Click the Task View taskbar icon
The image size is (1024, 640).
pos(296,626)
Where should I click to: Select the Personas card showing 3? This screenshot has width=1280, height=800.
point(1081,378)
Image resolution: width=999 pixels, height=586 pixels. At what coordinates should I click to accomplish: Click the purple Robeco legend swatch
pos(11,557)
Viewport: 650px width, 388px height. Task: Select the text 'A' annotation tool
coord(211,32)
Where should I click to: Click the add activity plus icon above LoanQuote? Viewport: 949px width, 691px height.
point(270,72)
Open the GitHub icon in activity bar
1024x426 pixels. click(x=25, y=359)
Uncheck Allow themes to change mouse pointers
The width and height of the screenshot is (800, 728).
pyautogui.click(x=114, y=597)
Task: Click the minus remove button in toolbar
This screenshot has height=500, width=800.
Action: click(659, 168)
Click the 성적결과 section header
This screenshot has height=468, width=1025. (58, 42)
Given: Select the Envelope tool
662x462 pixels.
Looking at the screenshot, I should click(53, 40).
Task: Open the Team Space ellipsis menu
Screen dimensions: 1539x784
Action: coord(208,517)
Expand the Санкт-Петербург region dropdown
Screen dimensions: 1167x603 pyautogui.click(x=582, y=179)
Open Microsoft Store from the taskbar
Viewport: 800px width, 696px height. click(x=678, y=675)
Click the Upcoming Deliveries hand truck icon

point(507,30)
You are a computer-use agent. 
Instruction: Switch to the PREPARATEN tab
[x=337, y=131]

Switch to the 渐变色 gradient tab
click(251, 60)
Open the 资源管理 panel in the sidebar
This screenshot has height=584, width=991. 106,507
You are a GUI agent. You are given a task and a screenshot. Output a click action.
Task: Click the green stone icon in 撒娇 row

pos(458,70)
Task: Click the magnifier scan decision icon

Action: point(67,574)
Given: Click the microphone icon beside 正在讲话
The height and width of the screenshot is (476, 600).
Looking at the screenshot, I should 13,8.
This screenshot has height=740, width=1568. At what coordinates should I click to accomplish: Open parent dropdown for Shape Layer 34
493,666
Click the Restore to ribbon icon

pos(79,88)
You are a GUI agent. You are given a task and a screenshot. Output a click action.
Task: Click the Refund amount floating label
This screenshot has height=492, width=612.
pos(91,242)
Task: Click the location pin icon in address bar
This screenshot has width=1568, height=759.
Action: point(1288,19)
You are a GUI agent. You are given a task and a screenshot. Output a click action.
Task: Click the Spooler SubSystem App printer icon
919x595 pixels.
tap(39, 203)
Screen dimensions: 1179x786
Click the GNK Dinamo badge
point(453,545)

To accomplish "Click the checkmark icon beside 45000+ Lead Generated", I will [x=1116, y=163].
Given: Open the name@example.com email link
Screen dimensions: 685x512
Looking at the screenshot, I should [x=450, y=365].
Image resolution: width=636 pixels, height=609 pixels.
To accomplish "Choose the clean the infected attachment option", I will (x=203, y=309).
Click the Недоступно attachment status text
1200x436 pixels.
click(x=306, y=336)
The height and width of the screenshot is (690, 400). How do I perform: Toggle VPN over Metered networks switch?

◇ ◇ ◇ ◇ ◇

▶ Task objective
The lines of the data, from the first through the one containing "You are a computer-use agent.", are to be transcribed exactly.

▶ Result of this exercise
Click the Task View taskbar icon
The image size is (1024, 640).
pos(296,626)
Where should I click to: Select the Personas card showing 3? This screenshot has width=1280, height=800.
point(1081,378)
Image resolution: width=999 pixels, height=586 pixels. At what coordinates should I click to accomplish: Click the purple Robeco legend swatch
pos(11,557)
Viewport: 650px width, 388px height. Task: Select the text 'A' annotation tool
coord(211,32)
Where should I click to: Click the add activity plus icon above LoanQuote? Viewport: 949px width, 691px height.
point(270,72)
Open the GitHub icon in activity bar
1024x426 pixels. click(x=25, y=359)
Uncheck Allow themes to change mouse pointers
The width and height of the screenshot is (800, 728).
pyautogui.click(x=114, y=597)
Task: Click the minus remove button in toolbar
This screenshot has height=500, width=800.
Action: click(659, 168)
Click the 성적결과 section header
This screenshot has height=468, width=1025. (58, 42)
Given: Select the Envelope tool
662x462 pixels.
Looking at the screenshot, I should click(53, 40).
Task: Open the Team Space ellipsis menu
Screen dimensions: 1539x784
Action: coord(208,517)
Expand the Санкт-Петербург region dropdown
Screen dimensions: 1167x603 pyautogui.click(x=582, y=179)
Open Microsoft Store from the taskbar
Viewport: 800px width, 696px height. click(x=678, y=675)
Click the Upcoming Deliveries hand truck icon

point(507,30)
You are a computer-use agent. 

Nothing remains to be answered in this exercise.